Siendo ya dueño de América, el Emperador Carlos V trasladó su corte a las casas reales de la Alhambra, para pasar en
ellas el verano de 1526. Nació entonces en el Emperador el deseo de hacer de Granada uno de sus puntos de residencia, por lo que proyectó construir un nuevo palacio, con mayores comodidades y más espacio que el árabe, pero conectado a éste para seguir disfrutándolo,continuando con ello la labor comenzada por sus abuelos -los Reyes Católicos-, y con el deseo de convertir este palacio en el gran centro aúlico del Imperio.
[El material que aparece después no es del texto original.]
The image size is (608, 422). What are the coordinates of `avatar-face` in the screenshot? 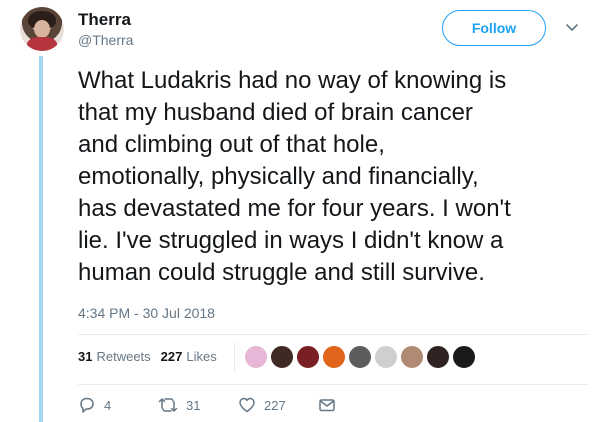 It's located at (42, 29).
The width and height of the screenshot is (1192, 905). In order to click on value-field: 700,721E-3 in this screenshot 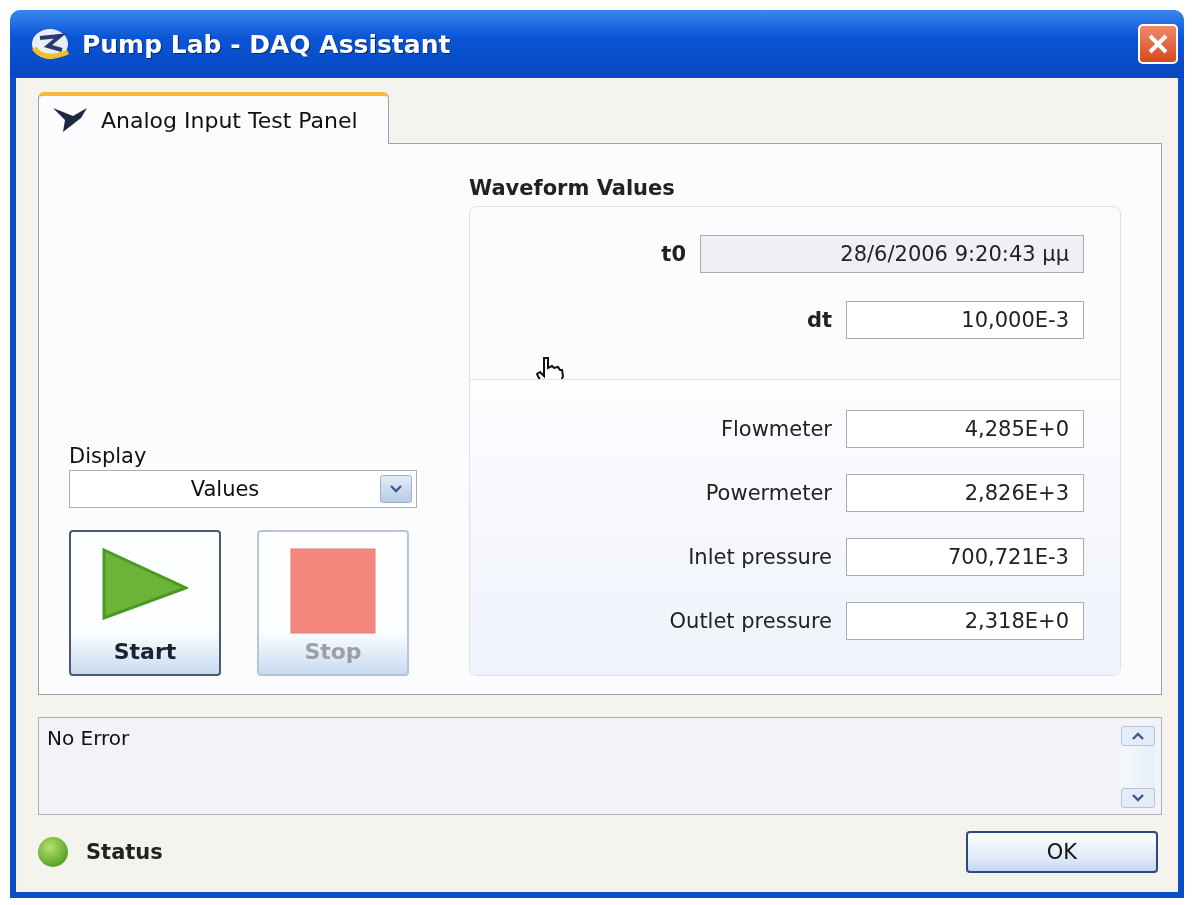, I will do `click(965, 557)`.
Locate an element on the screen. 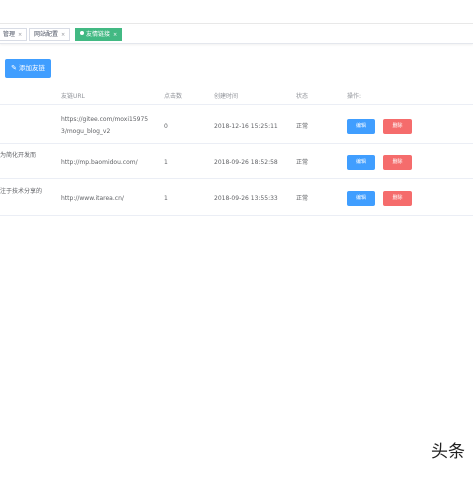 This screenshot has width=473, height=477. click-count: 0 is located at coordinates (166, 126).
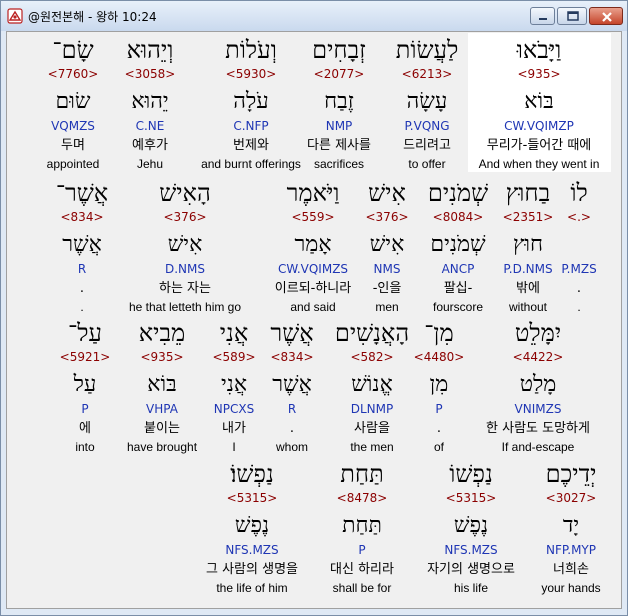 Image resolution: width=628 pixels, height=616 pixels. What do you see at coordinates (538, 447) in the screenshot?
I see `english-gloss: If and-escape` at bounding box center [538, 447].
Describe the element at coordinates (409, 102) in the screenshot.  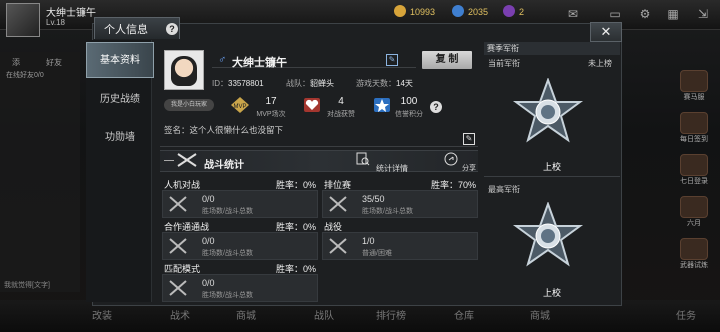
I see `credit-score: 100` at that location.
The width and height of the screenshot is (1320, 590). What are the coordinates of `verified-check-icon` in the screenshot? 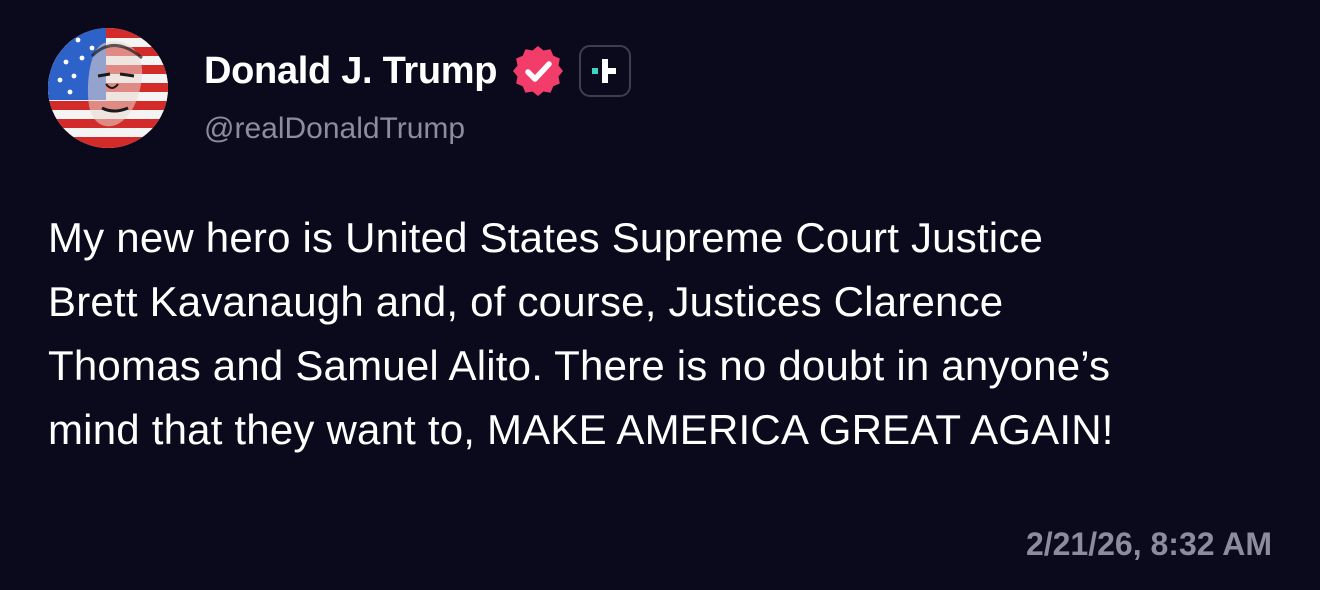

Así se llevó a efecto una de las mejores obras renacentistas que se hallan fuera de Italia y el primer gran palacio real de los monarcas españoles. La parte central de las dos fachadas principales las ocupan magníficas portadas de mármol de Sierra Elvira,
que son de lo más bello del Renacimiento español. La del mediodía (mirando a la Torre de la Justicia) tiene el cuerpo inferior jónico; los pedestales que se prolongan a los lados para sostener dos leones tendidos tienen en sus netos bajo-relieves con trofeos guerreros, romanos, árabes, turcos y cristianos; la puerta tiene una cornisa y frontón con un relieve de la Abundancia en su tímpano y, sobre él, figuras aladas de la Fama y la Victoria ofreciendo coronas al vencedor y acompañadas de geniecillos.